Exercise directions: From the records below, print exactly the lines starting at the one containing "Task: Enable the Logotekst - farvet toggle" and ending at the one containing "Viewport: 331px width, 360px height.", ends included, and nothing else.

Supplied data:
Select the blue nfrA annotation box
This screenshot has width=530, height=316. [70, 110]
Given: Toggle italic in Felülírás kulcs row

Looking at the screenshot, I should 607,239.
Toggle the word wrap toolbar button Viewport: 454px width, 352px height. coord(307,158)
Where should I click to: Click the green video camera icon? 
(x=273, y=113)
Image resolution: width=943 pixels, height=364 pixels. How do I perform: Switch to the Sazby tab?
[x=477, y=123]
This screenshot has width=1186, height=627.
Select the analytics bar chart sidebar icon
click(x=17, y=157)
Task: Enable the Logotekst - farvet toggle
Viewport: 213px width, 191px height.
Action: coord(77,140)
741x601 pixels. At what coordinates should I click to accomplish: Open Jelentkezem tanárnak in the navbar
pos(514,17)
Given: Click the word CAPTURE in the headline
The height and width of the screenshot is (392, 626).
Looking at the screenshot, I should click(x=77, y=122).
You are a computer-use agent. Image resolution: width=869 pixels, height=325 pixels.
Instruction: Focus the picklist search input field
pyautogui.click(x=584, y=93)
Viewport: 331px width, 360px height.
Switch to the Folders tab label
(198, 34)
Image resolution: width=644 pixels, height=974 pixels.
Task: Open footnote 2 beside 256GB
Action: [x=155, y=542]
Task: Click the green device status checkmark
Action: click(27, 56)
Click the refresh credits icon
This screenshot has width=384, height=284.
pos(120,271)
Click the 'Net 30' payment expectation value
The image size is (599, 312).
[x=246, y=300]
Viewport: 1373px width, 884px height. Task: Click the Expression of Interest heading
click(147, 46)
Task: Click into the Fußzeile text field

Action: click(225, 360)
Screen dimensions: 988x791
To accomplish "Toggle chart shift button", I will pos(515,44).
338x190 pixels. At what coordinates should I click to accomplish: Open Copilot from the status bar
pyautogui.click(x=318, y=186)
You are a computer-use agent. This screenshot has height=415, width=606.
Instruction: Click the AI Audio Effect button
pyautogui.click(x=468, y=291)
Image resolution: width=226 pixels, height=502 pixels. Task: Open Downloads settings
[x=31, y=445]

Task answer:
Task: Enable the Logotekst - farvet toggle
Viewport: 213px width, 191px height.
Action: coord(77,140)
741x601 pixels. At what coordinates should I click to accomplish: Open Jelentkezem tanárnak in the navbar
pos(514,17)
Given: Click the word CAPTURE in the headline
The height and width of the screenshot is (392, 626).
Looking at the screenshot, I should click(x=77, y=122).
You are a computer-use agent. Image resolution: width=869 pixels, height=325 pixels.
Instruction: Focus the picklist search input field
pyautogui.click(x=584, y=93)
Viewport: 331px width, 360px height.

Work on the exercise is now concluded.